Pueblito Paisa: 48 años de berraquera tallada
en el cerro Nutibara

Desde lo alto del Cerro Nutibara, Medellín recuerda quién es. 

Subir al Cerro Nutibara es como hacer un pacto con el silencio mientras la ciudad ruge allá abajo. No necesitás que nadie te lo presente; basta con que el olor a café y el color de los balcones te salgan al paso. El Pueblito Paisa no te recibe con protocolos, sino como ese amigo que te saluda con una sonrisa. 

Pero detrás de esa calma hay una historia de empuje. Porque el Pueblito no apareció de la nada ni lo levantó la nostalgia sola: lo construyó la berraquera.

Una idea que empezó con flores

Todo arrancó en 1969 con una exposición llamada Pueblito en Flor, una semilla que caló hondo en la memoria local. Para 1975, en el marco del tricentenario de Medellín, surgió el desafío de convertir esa idea en algo permanente, un homenaje vivo a la identidad antioqueña. 

Hay un detalle que es pura poesía de resistencia: los marcos, las puertas y las ventanas de este lugar son pedazos rescatados del antiguo pueblo de El Peñol que se salvaron de quedar bajo el agua. Es memoria recuperada para que lo que el agua se llevó no se nos olvide nunca. El SENA, el ICT y el Banco Central Hipotecario se unieron para financiarlo, y el arquitecto Julián Sierra Mejía fue el encargado de los planos. Así, el 3 de marzo de 1978, el Pueblito Paisa abrió sus puertas. 

 Un museo vivo que no necesita vitrina 

Hoy el Cerro Nutibara es un ecosistema de identidad. Hay trovadores que le cantan a quien pase, sin aviso y sin cobro. Hay comerciantes que llevan décadas en el mismo puesto, con el mismo orgullo del primer día, como quien dice yo también soy parte de este lugar.

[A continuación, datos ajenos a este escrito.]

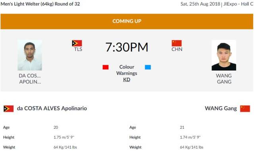The height and width of the screenshot is (151, 254).
Task: Select the blue corner colour square
Action: [x=148, y=67]
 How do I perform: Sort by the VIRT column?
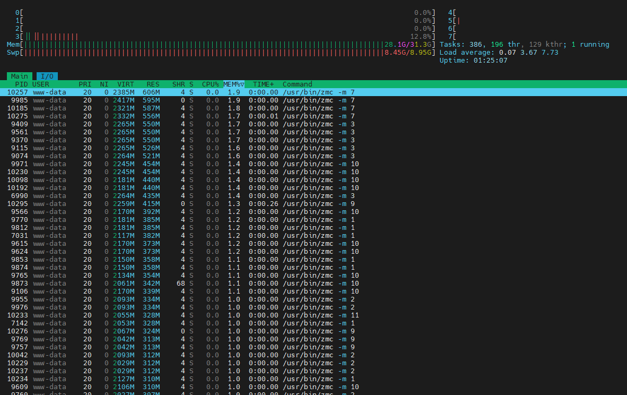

Y hay silleteros que muestran su oficio con la misma dedicación con la que lo hacían sus abuelos, porque algunas cosas no se delegan ni se modernizan, se heredan desde el corazón. 

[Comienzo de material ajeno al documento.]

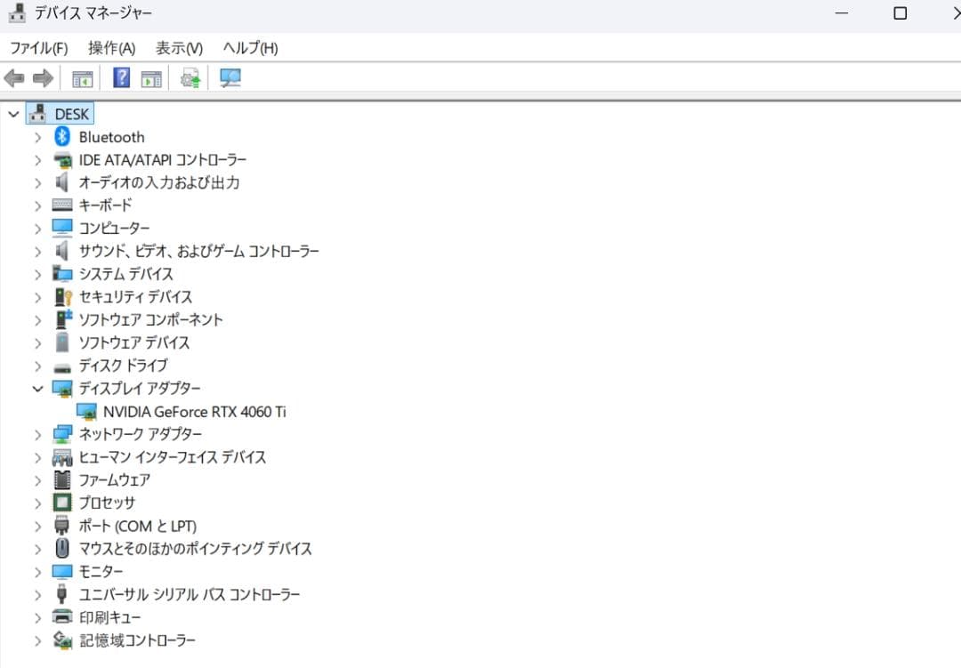This screenshot has height=668, width=961.
Task: Expand the ディスク ドライブ category
Action: click(x=37, y=366)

Pero el cerro no se agota en el Pueblito. Desde el Sendero de las Esculturas, donde el arte dialoga con la naturaleza a cielo abierto, hasta el emblemático Teatro Carlos Vieco, escenario de décadas de cultura popular, y el Museo de Ciudad, que guarda la memoria de una Medellín que no para de reinventarse. Todo en un mismo lugar, a pocos minutos del centro, sin costo de entrada. El Cerro Nutibara lleva décadas siendo un espacio abierto, gratuito para todo el mundo donde se representa la cultura y la berraquera de la ciudad.  

 

La berraquera como valor de ciudad

El Pueblito Paisa no es solo un lugar bonito para la foto. Es la prueba física de que Medellín, cuando se lo propone, convierte su historia en identidad y su identidad en orgullo colectivo. Una ciudad que en pleno proceso de transformación urbana paró, miró hacia atrás y dijo: esto también somos nosotros, y no lo vamos a dejar perder. Esa decisión, tomada hace 48 años, sigue teniendo consecuencias hoy. El Pueblito Paisa recibe cada año a miles de visitantes locales e  internacionales que suben al cerro no solo a ver balcones, sino a entender de qué está hecha esta ciudad. 

Para Marca Medellín…

La berraquera no es un slogan ni un recurso publicitario. Es un valor que se construye con actos concretos, con decisiones que priorizan la memoria sobre el olvido y la identidad sobre la indiferencia. El Pueblito Paisa es uno de esos actos, un espacio que le recuerda a la ciudad, y a quienes la visitan, que el progreso no tiene que borrarlo todo para avanzar. Que es posible crecer sin olvidar de dónde se viene. 

El Pueblito lo hace cada día, desde lo alto del cerro, con balcones de colores y café recién hecho, recordándole a Medellín y al mundo de dónde viene y por qué eso importa.

Porque una ciudad que sabe quién es, puede llegar a donde quiera.